Сначала следует остановиться на первой тенденции. Работами советских ботаников было доказано, что каждый древний вид культурных растений, полученный в результате долгого периода гибридизации, происходит из строго определенного района, где имелись все компоненты, участвовавшие в гибридизации [156, с. 58–64]. Поэтому древнейшие очаги доместикации следовало искать в районах с наибольшим сортовым разнообразием. Они локализовались в горных областях, которые и стали предметом пристального внимания советских растениеводов во главе с Н. И. Вавиловым [57, с. 169–171]. Тем самым была подтверждена — возможность заимствования. Работы Н. И. Вавилова по выявлению первичных очагов земледелия стали одним из крупнейших достижений XX в. и, несмотря на ряд уточнений, внесенных в последние годы, остаются ценнейшим руководством для всех, кто занимается проблемами первобытного хозяйства.

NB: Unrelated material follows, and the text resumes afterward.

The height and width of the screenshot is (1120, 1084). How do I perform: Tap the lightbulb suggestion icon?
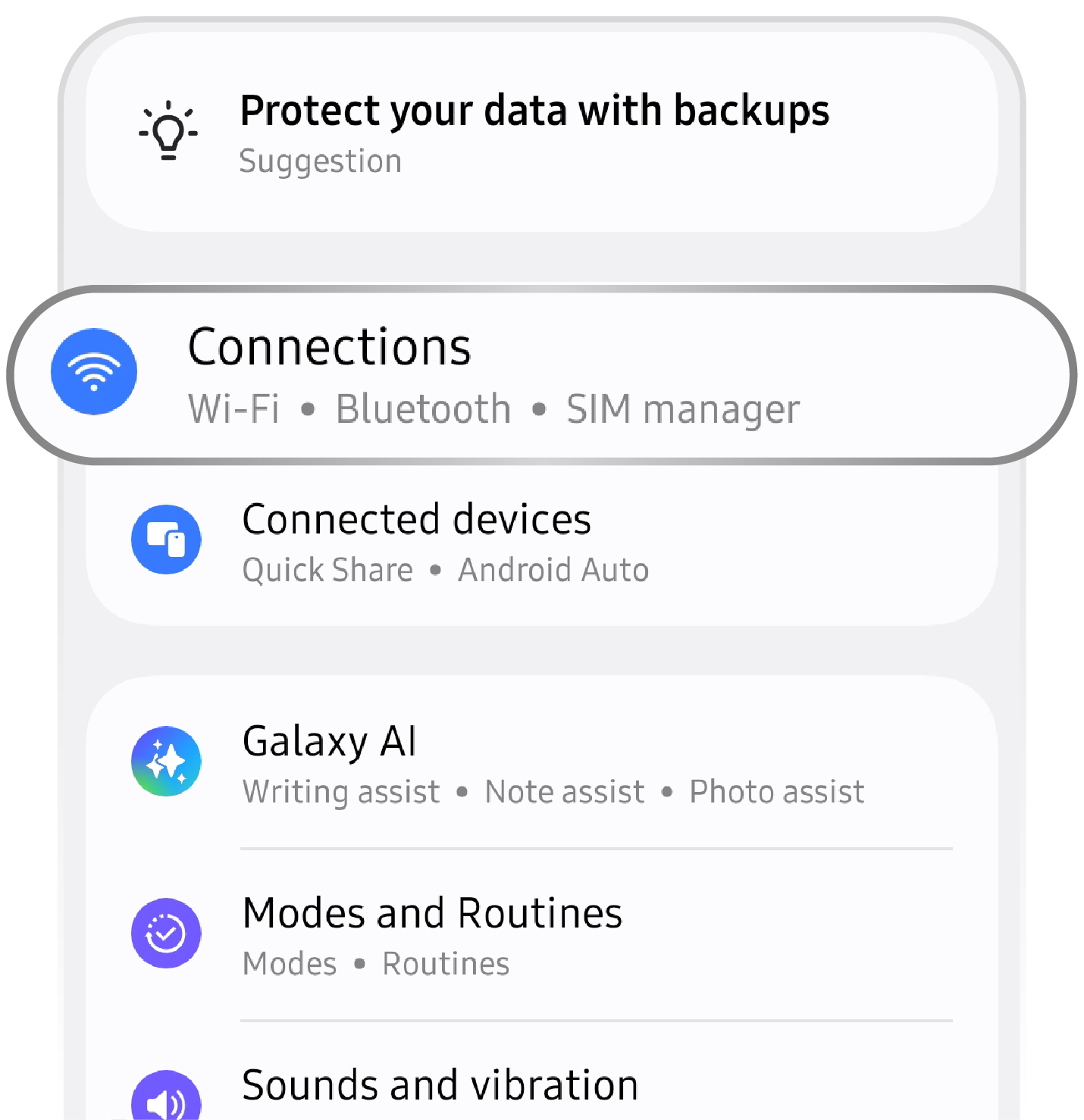tap(168, 131)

Правда, надо заметить, что в них не учитывалась возможность изменения природных условий на протяжении голоцена, что могло повлечь некоторые несоответствия в современных и древних границах ареалов различных видов фауны и флоры. Кроме того, хотя Н. И. Вавилов и предусматривал вероятность возникновения вторичных очагов сортового разнообразия, на практике еще не всегда удавалось отличить первичные очаги от вторичных из-за недостаточной изученности отдельных регионов.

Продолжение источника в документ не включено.